» Assignment:
Extract the full weekly film-release roundup word for word, from its heading through the last sentence on Burlesque.

Ooh la la - (Out this week - 17/12/10)

It's a quiet week with only seven major releases - a couple of which you can very easily discount as being utter trash (seriously this is the first time I've had to dish out 2 one blob marks in the same week). Although it's trash that wins the day in the end, narrowly pipping Facebook romance documntary Catfish and proving my sexuality once and for all, the film of the week is Burlesque.



Animals United

Slightly preachy looking European animation, with the voices recast for a British audience (James Corden and Stephen Fry become the headliners, Vanessa Redgrave and Jim Broadbent add some class). It's all about wild beasts grouping together to protest against man's destruction of their habitats - and for kids.

Runs like a Gay Excitometer: ●●●○○○○○○○



Burlesque

It may not live up to the glorious heights of it's obvious predecessor Showgirls, and it probably insults anyone who actually works in the industry with it coyness, but it does have Christina Aguilera belting out the tunes, Stanley Tucci doling out advice and Cher as a trump card.

» Collected data:
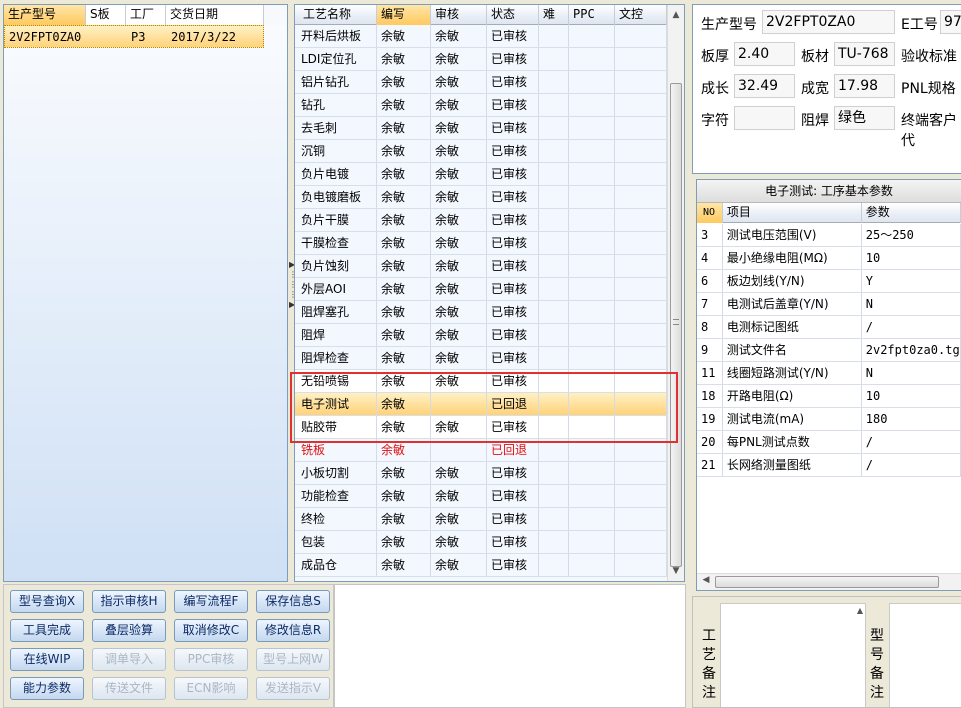 This screenshot has width=961, height=708. Describe the element at coordinates (828, 22) in the screenshot. I see `model-field: 2V2FPT0ZA0` at that location.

» Exercise result:
Ooh la la - (Out this week - 17/12/10)

It's a quiet week with only seven major releases - a couple of which you can very easily discount as being utter trash (seriously this is the first time I've had to dish out 2 one blob marks in the same week). Although it's trash that wins the day in the end, narrowly pipping Facebook romance documntary Catfish and proving my sexuality once and for all, the film of the week is Burlesque.



Animals United

Slightly preachy looking European animation, with the voices recast for a British audience (James Corden and Stephen Fry become the headliners, Vanessa Redgrave and Jim Broadbent add some class). It's all about wild beasts grouping together to protest against man's destruction of their habitats - and for kids.

Runs like a Gay Excitometer: ●●●○○○○○○○



Burlesque

It may not live up to the glorious heights of it's obvious predecessor Showgirls, and it probably insults anyone who actually works in the industry with it coyness, but it does have Christina Aguilera belting out the tunes, Stanley Tucci doling out advice and Cher as a trump card.